The creature hissed at Doctor Azzan, who held his scalpel in a defensive stance. Nurse Adona did the same while the assistant pulled the safety ring from a fire retardant canister and aimed the spray nozzle towards the alien. For a second, time froze, then the creature sprang into action, startled by the opening of the decontamination lock. Ranya and Commander Cairn charged in, Ranya with her Navy-issue energy bayonet crackling, Commander Cairn producing a palm blaster. They dove for the alien, missing it by centimeters as it charged for the air circulation vent, tearing the grill off with strength beyond what its small size indicated. Cairn fired as the bloody tail slipped into the darkness, the faint scratching of its claws disappearing into the duct.

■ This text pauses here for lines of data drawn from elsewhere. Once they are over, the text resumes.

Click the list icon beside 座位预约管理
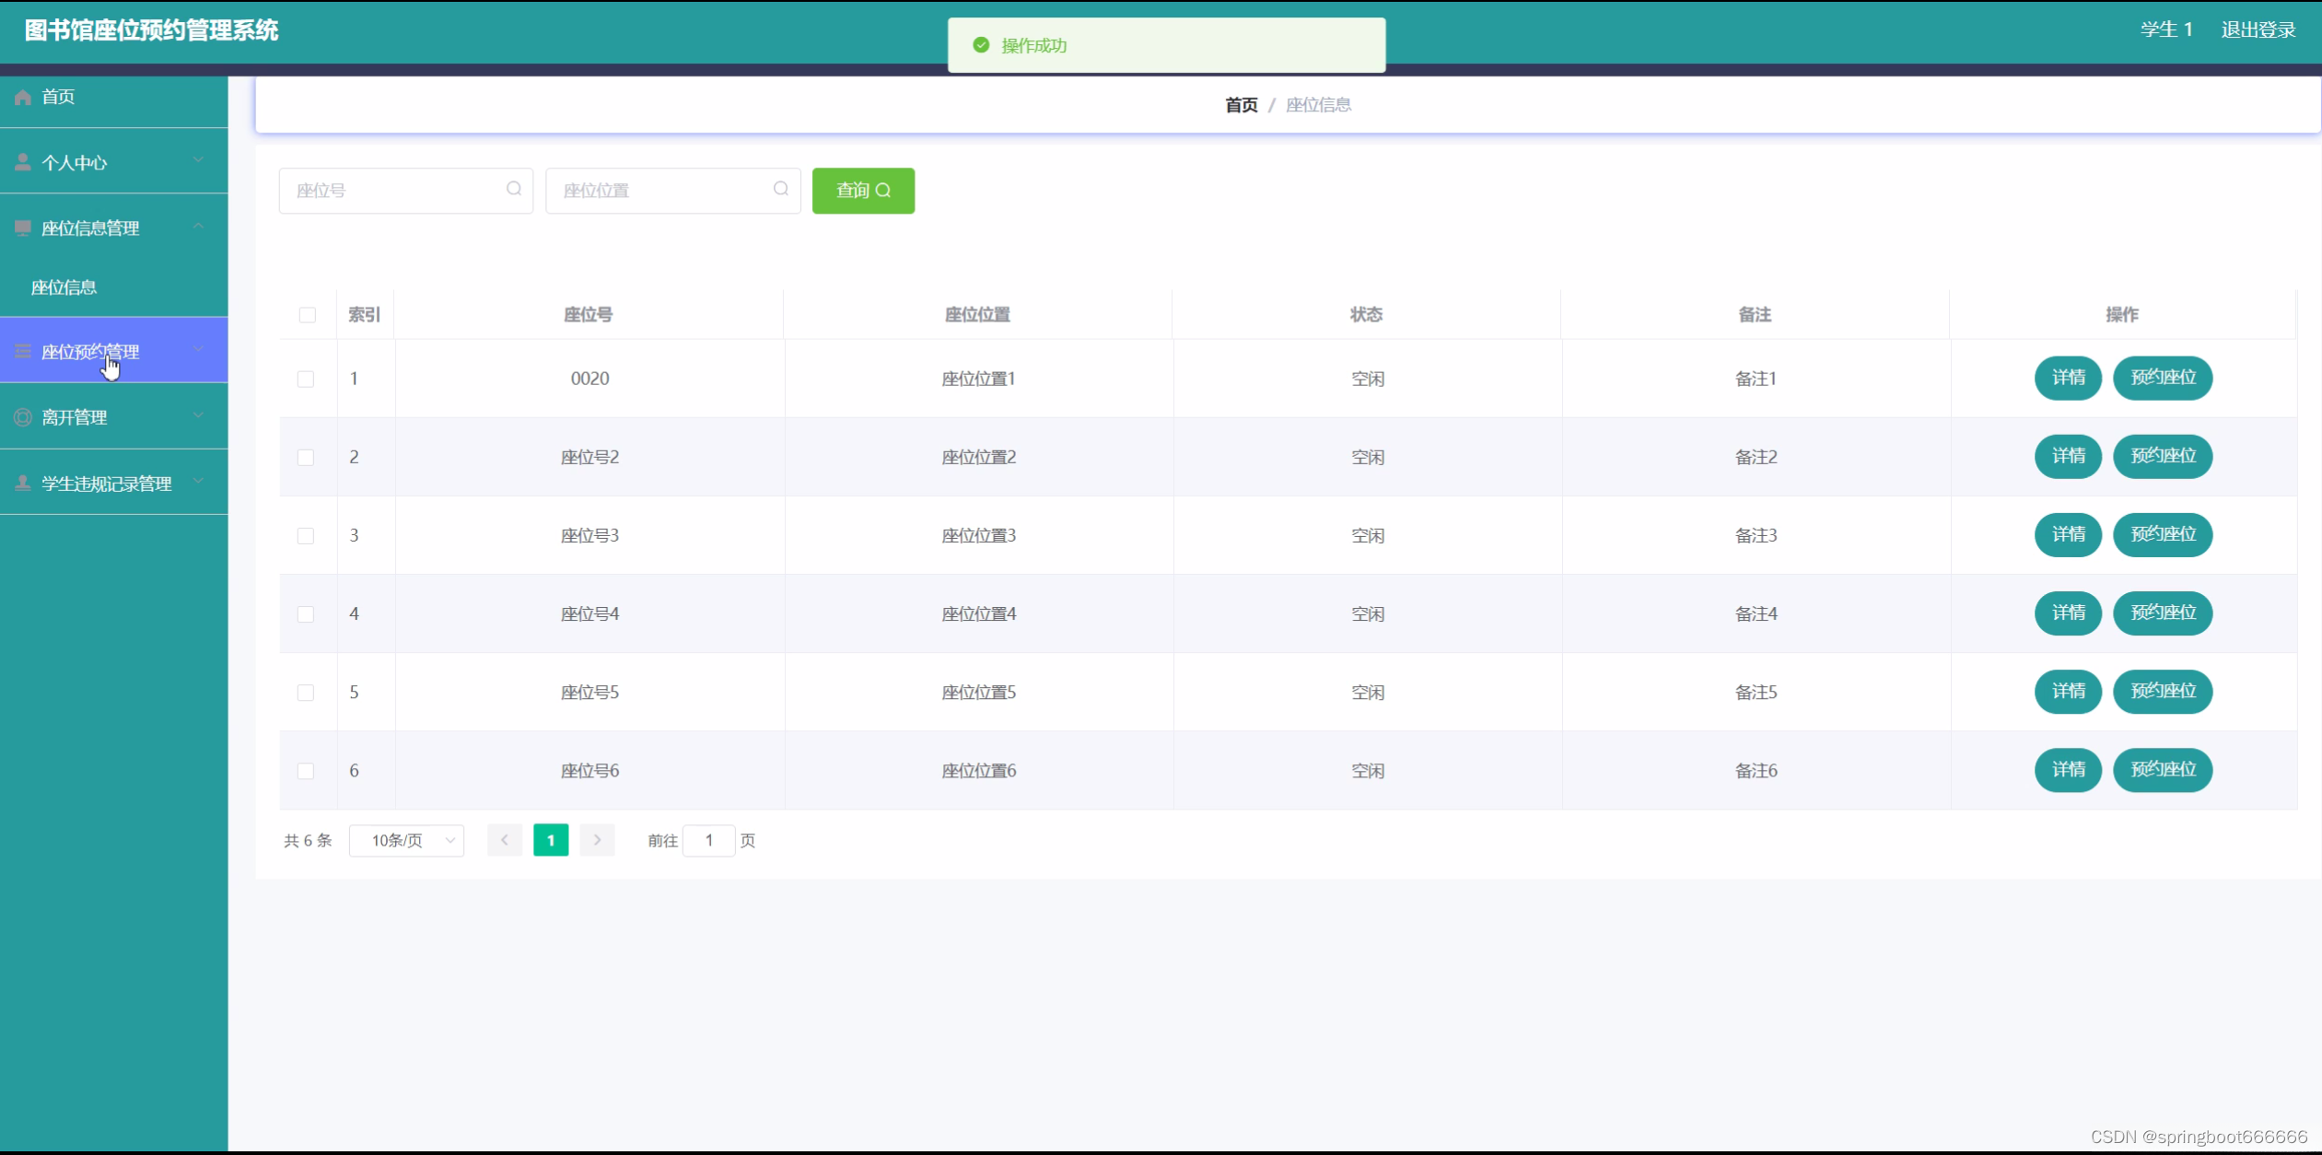Image resolution: width=2322 pixels, height=1155 pixels. 23,351
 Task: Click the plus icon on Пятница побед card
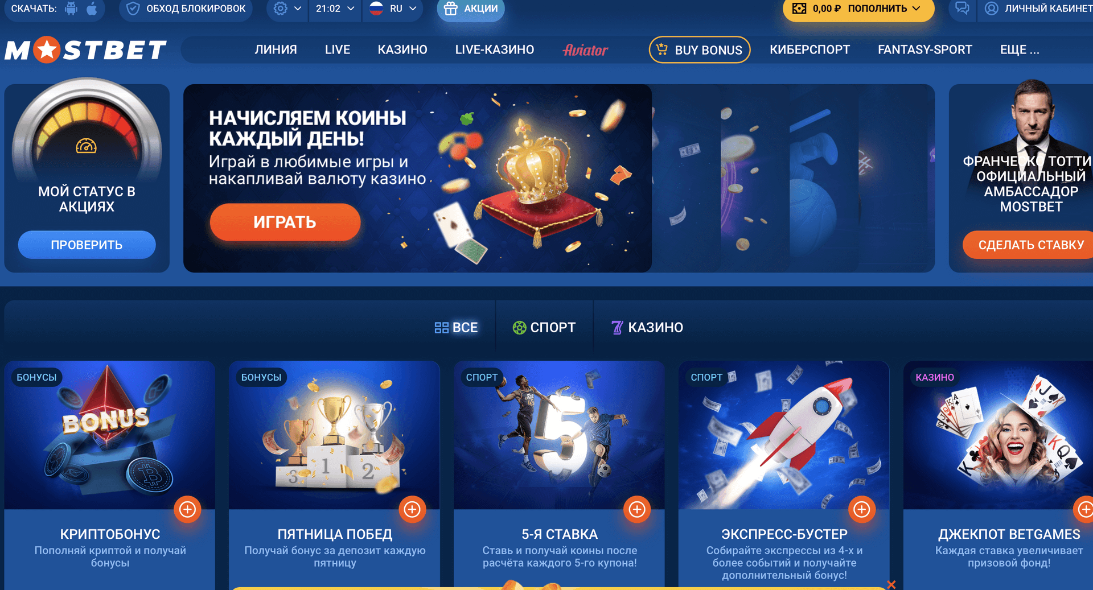click(412, 509)
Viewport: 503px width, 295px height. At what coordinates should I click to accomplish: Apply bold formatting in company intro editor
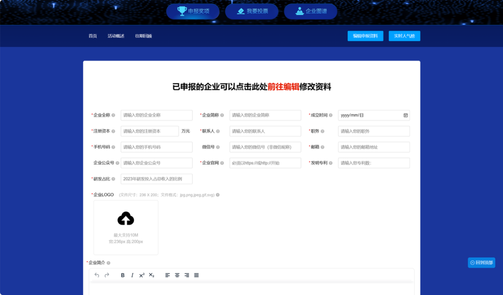click(123, 275)
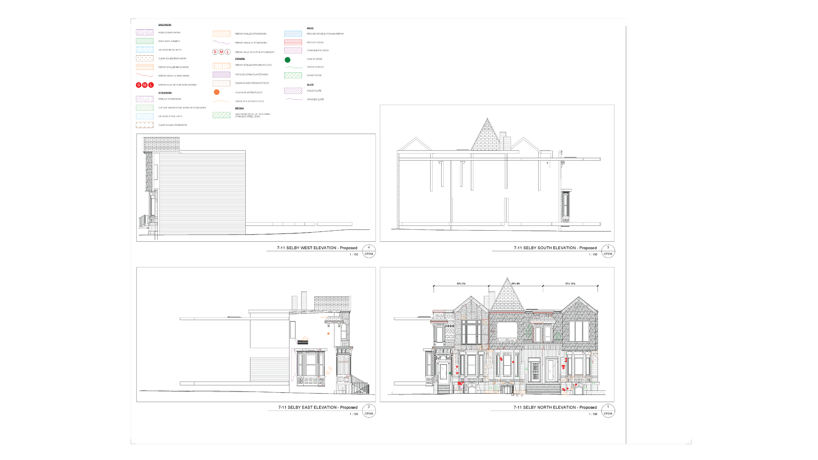Click the Soiled Slate purple hatch swatch
Screen dimensions: 818x460
pos(293,91)
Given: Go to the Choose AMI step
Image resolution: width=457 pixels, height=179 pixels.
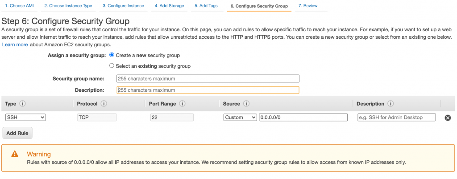Looking at the screenshot, I should pos(19,6).
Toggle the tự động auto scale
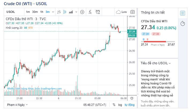 [x=129, y=105]
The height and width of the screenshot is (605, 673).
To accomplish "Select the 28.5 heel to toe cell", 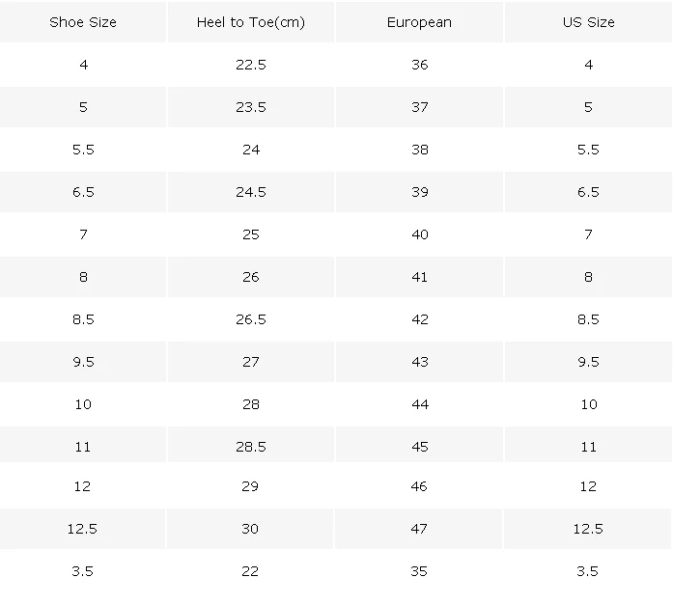I will coord(251,447).
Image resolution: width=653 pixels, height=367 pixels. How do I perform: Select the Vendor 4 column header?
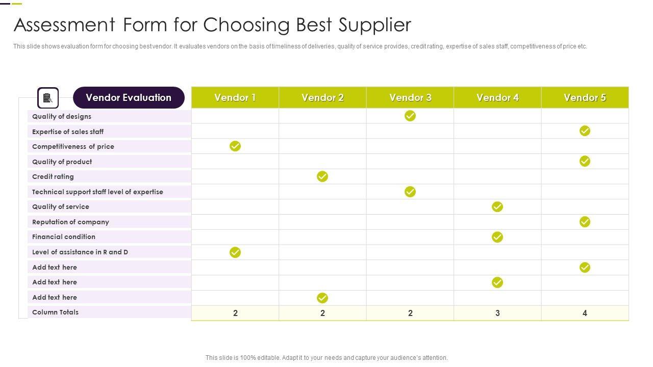click(x=497, y=97)
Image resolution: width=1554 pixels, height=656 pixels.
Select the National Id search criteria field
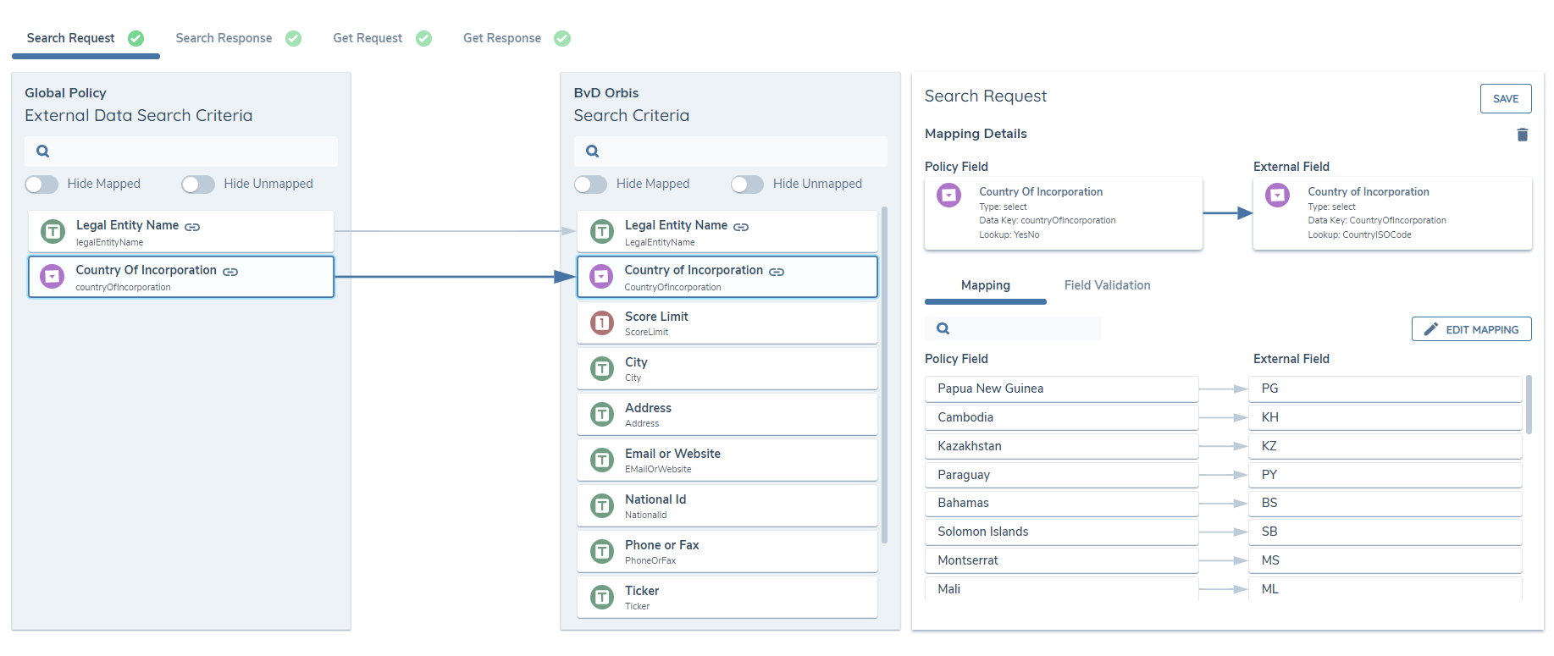727,506
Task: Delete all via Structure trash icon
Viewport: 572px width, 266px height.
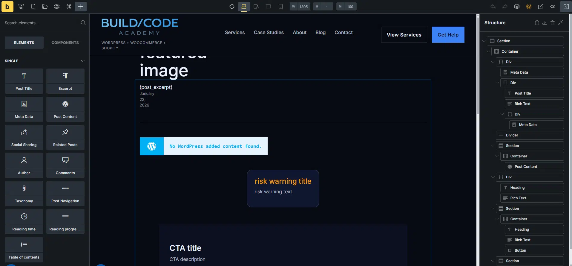Action: 553,23
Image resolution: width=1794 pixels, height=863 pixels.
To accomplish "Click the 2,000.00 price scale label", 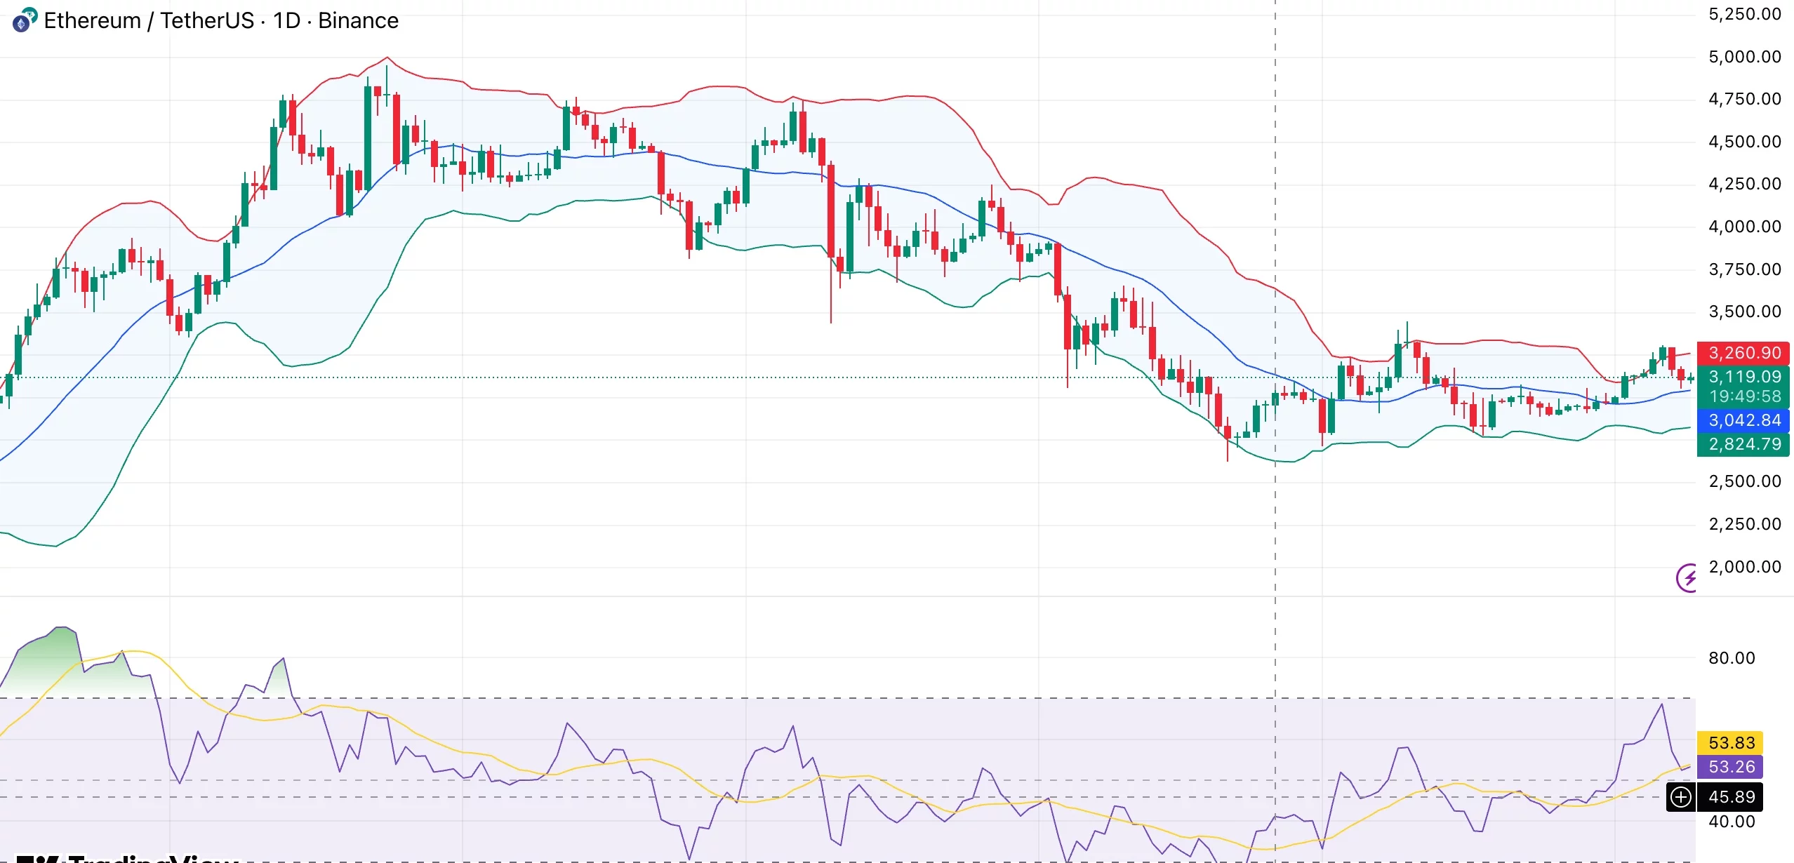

“Where does this go!?” Cairn demanded, leveling a laser-beam glare at Doctor Azzan.

“Filters!” he replied, his voice uncharacteristically emotional, “it’s a closed circulation and purification system-- isolated from the rest of the ship’s atmosphere.”

“Small favors,” Cairn muttered, keying her personal comm. “Security level Red One, intruder alert, authorization meta-two-zero.” The corridors of the Mystere were bathed in reddish light as ship’s security personnel began positioning themselves at corridor intersections and other choke points. Rifles and armor were distributed, and fire teams began checking in as soon as they had their positions covered.

Ranya, meanwhile, watched silently while Doctor Azzan, shaken but still at his duty, pronounced Lieutenant Lattimer dead.